◆ TEXT EXCERPT:

=== Section Start ===

She developed the theory after studying three generations in a Maya village called Nabenchauk in Chiapas, Mexico. In 1969, when she first arrived in the isolated village of about 1,500 people, it had an agrarian, subsistence economy. Approximately 35 percent of the children died before age four, food supplies (mainly beans and tortillas) were limited, and children helped their parents grow corn and weave textiles and clothing. In such an environment, Greenfield saw many of the same values that showed up under lockdown, such as a heightened awareness of death, a greater appreciation of family and a focus on having enough rather than becoming rich.
But over the decades, change came to Nabenchauk: A donation of trucks and vans from the government made some residents into entrepreneurs. Changes in Mexican education policy pushed parents to send their children to school. And technology arrived in the form of cell phones. Social change arrived, too. The villagers began buying food instead of growing it, children learned school skills instead of weaving and agriculture, and families were less likely to be home together during the day. Values shifted away from community and became more individualistic, much like they are in the U.S.
American families’ response to the pandemic is a striking, though rare, example of this process of social change working in reverse. It also indicates the theory’s strength, says psychologist Yolanda Vasquez-Salgado of California State University, Northridge. “[Greenfield’s] theory can be used in nearly any country, context or era in our society,” Vasquez-Salgado says.
Greenfield is not suggesting that we all became Maya villagers, and she notes the way we used technology to communicate and support our new habits. “People were ordering seeds online and looking for recipes online, so, it was a very different environment,” she says. “But the behavioral tendencies were the same.”
Of course, once vaccines became widely available, conditions in the U.S. began to shift back toward what they were before the pandemic. Our values and behaviors have probably shifted back as well, Greenfield says, but some effects on young people may persist. “As they get older, young people [may] still show the imprint of what they went through now, because other research indicates that later childhood, adolescence and early adulthood are the times for cultural imprinting.”
Greenfield and her colleagues in both studies are now comparing the changes they found in the U.S. with those in Mexico, Indonesia and Japan to see if there are cross-cultural differences in responses to the difficult conditions of life during a pandemic. Preliminary results suggest many similarities. “[Greenfield’s] findings have the potential to bring society together and make them realize that we have a lot in common during this time,” Vasquez-Salgado says.
That’s what Greenfield would like to see. “I really hope this research helps people understand and make sense of their experience,” she says. “These shifts are human responses to increased danger, and they have been conserved through hundreds and probably thousands of years of human history.”

=== Section End ===

◆ TO DO:
a: Repeat the excerpt on Greenfield's theory word for word, starting with "She developed the" and going on through "than becoming rich.".
b: In one to three sentences, explain why, according to the excerpt on Greenfield's theory, some effects of the pandemic may persist in young people even after conditions shift back.
The items come from a separate source unrelated to the excerpt on Greenfield's theory.

◆ INFORMATION SHOWN:

=== Section Start ===

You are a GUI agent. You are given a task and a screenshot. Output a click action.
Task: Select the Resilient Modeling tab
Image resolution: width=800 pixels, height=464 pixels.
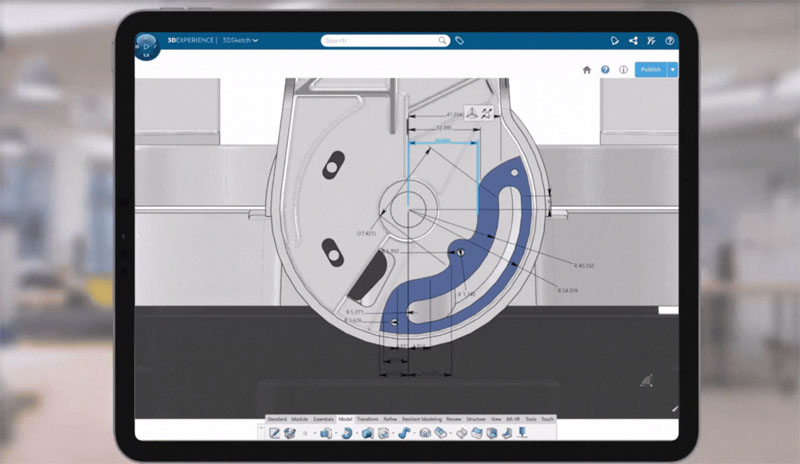tap(423, 419)
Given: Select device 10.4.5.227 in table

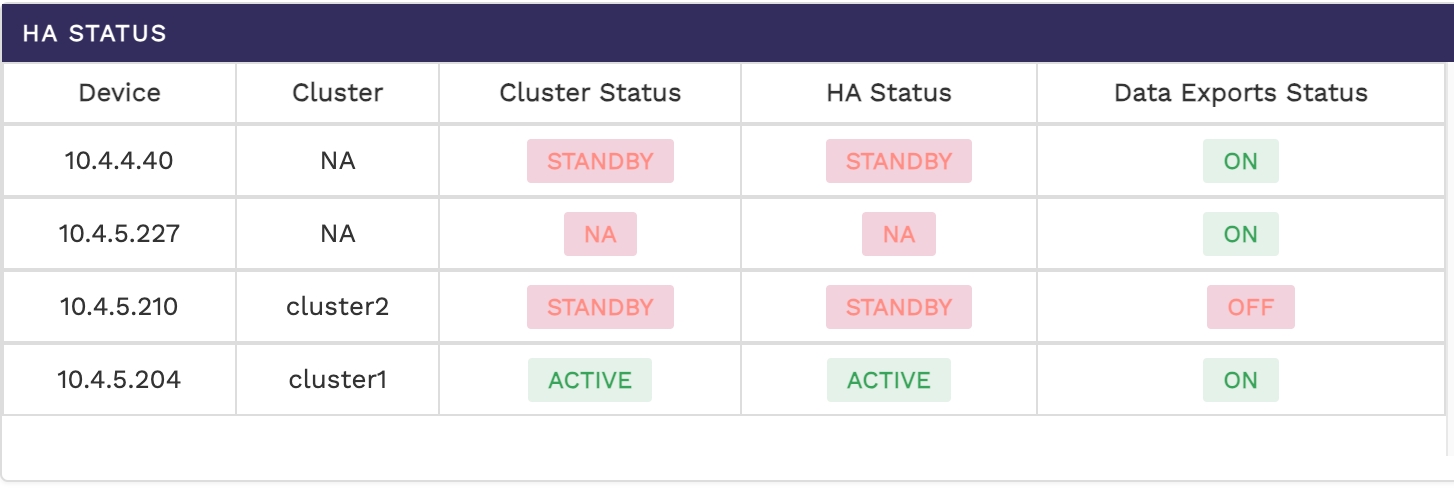Looking at the screenshot, I should 119,233.
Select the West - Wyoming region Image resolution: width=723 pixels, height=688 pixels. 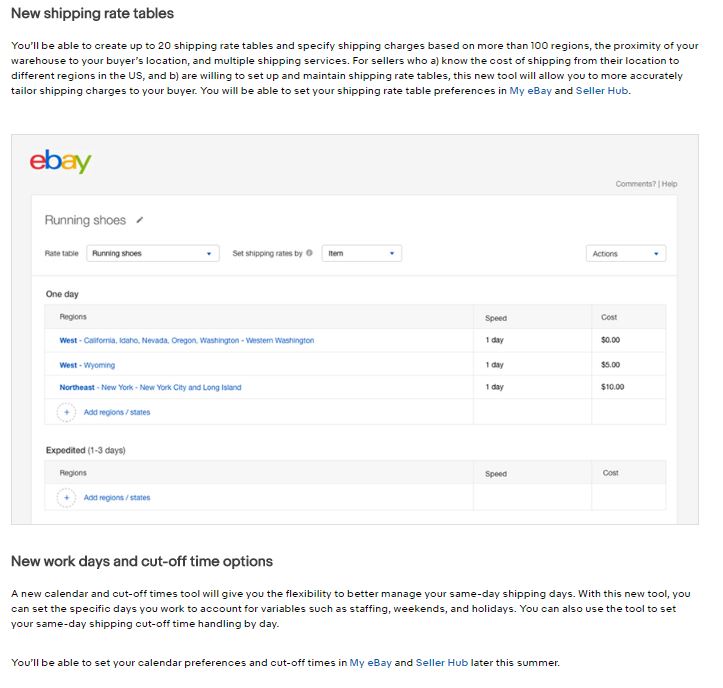(x=87, y=365)
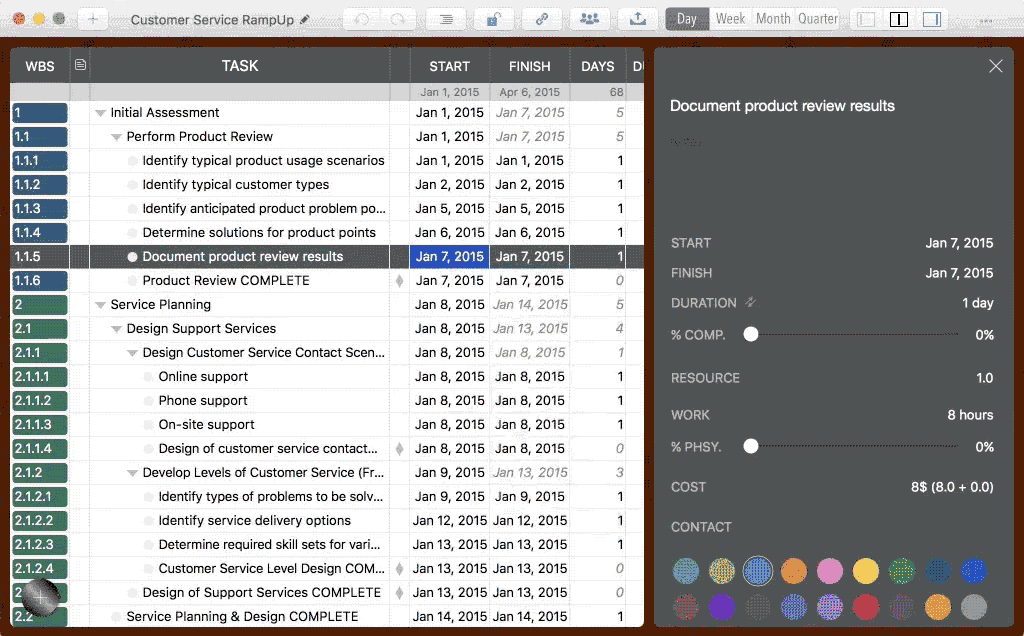Screen dimensions: 1024x636
Task: Switch timeline to Quarter view
Action: (x=817, y=19)
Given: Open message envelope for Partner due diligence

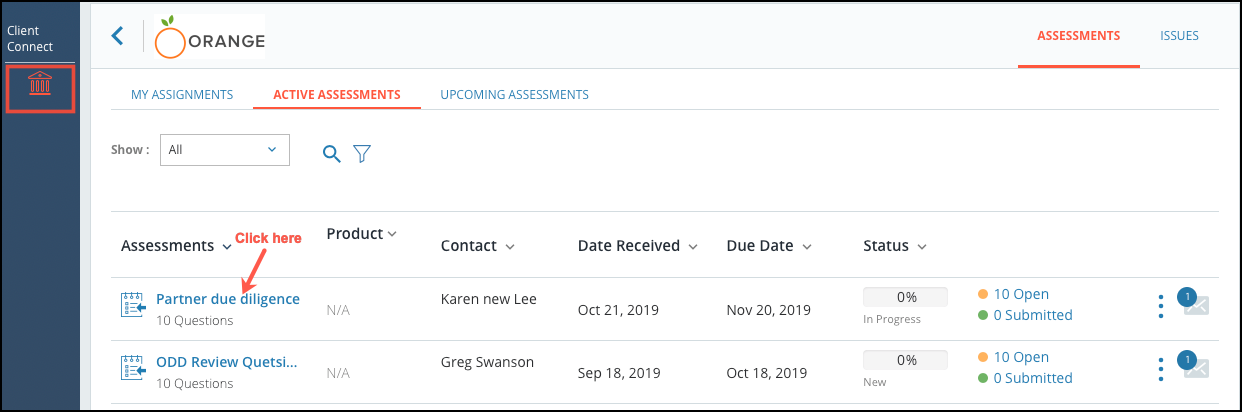Looking at the screenshot, I should pos(1196,303).
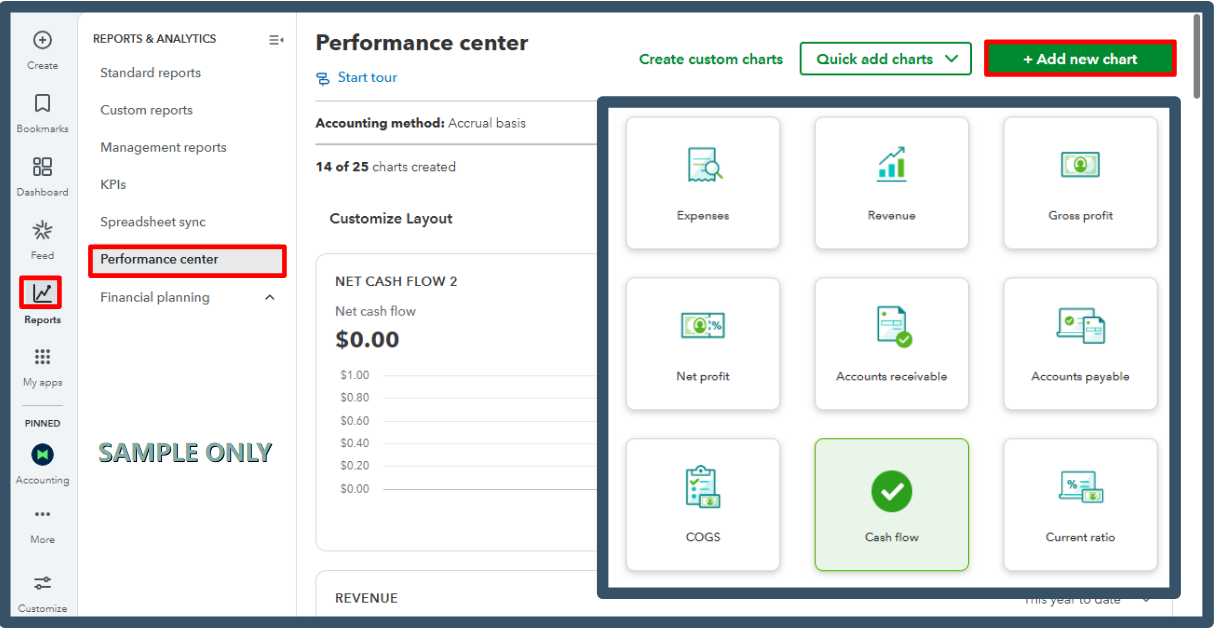
Task: Open Bookmarks from the left sidebar
Action: (x=42, y=104)
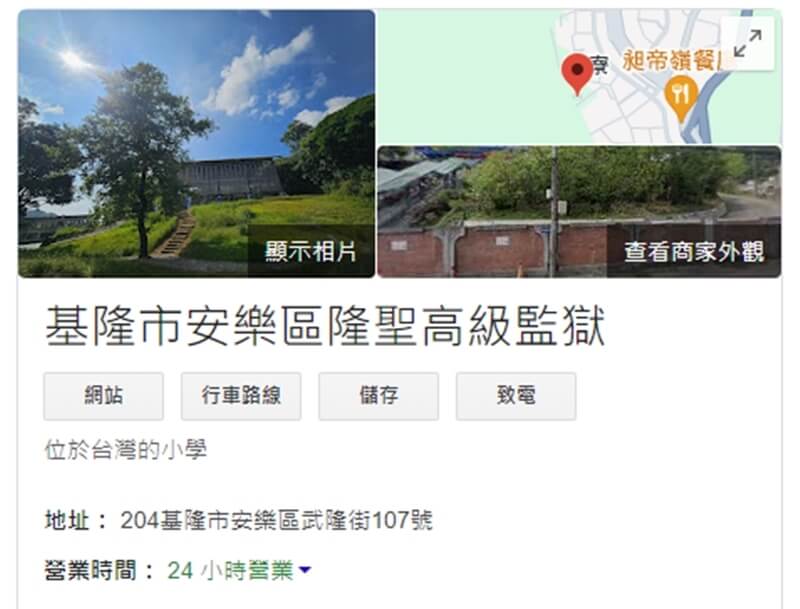Open the 地址 address label link
800x609 pixels.
pyautogui.click(x=67, y=520)
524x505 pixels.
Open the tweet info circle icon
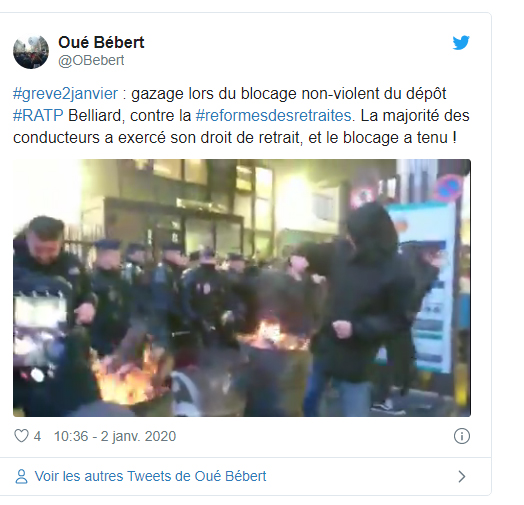point(462,436)
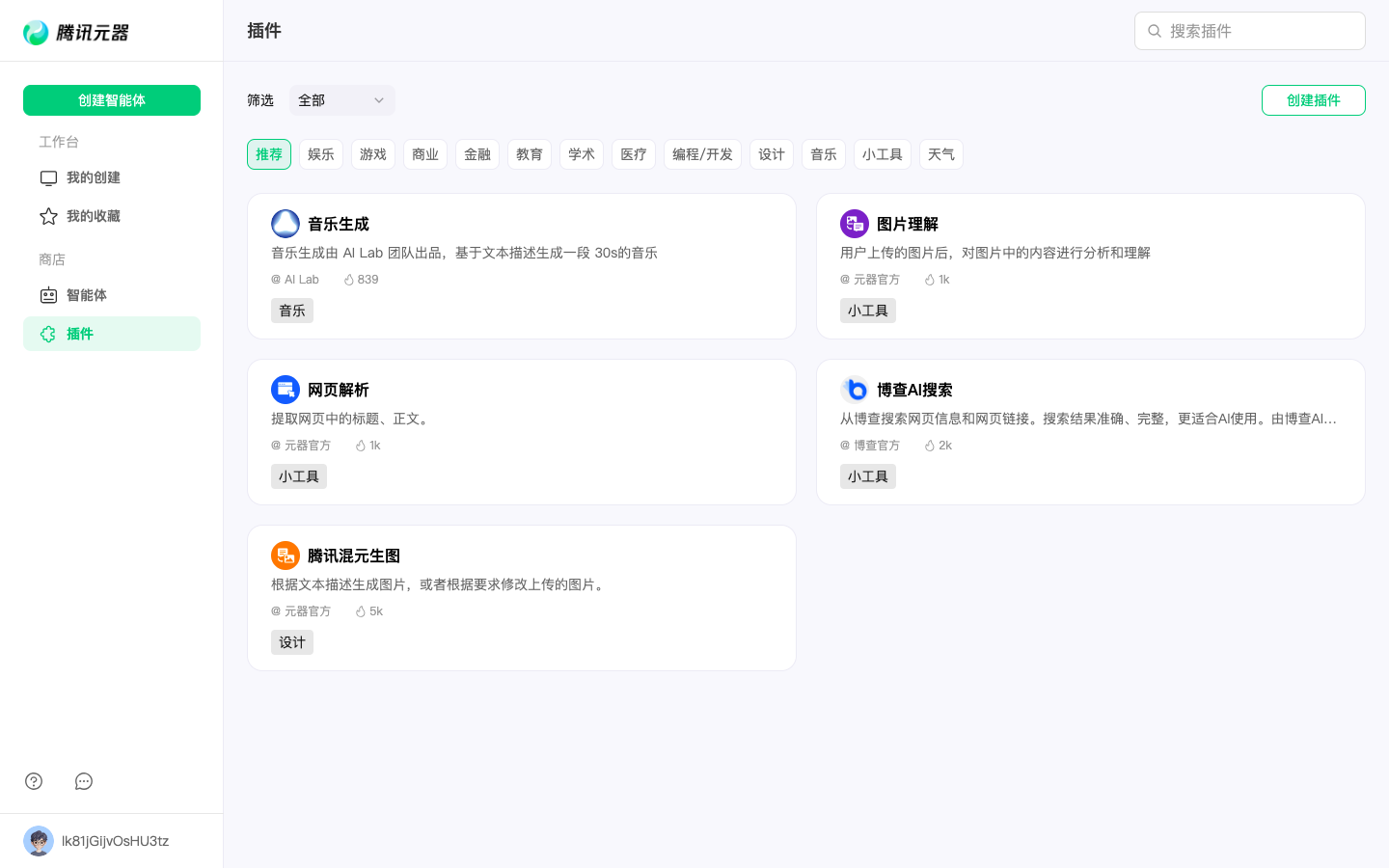Switch to 智能体 in the sidebar

[x=86, y=295]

=== Section End ===

◆ SOLVED TASKS:
a:
She developed the theory after studying three generations in a Maya village called Nabenchauk in Chiapas, Mexico. In 1969, when she first arrived in the isolated village of about 1,500 people, it had an agrarian, subsistence economy. Approximately 35 percent of the children died before age four, food supplies (mainly beans and tortillas) were limited, and children helped their parents grow corn and weave textiles and clothing. In such an environment, Greenfield saw many of the same values that showed up under lockdown, such as a heightened awareness of death, a greater appreciation of family and a focus on having enough rather than becoming rich.

b: Greenfield says other research indicates that later childhood, adolescence and early adulthood are the times for cultural imprinting. So as they get older, young people may still show the imprint of what they went through during the pandemic.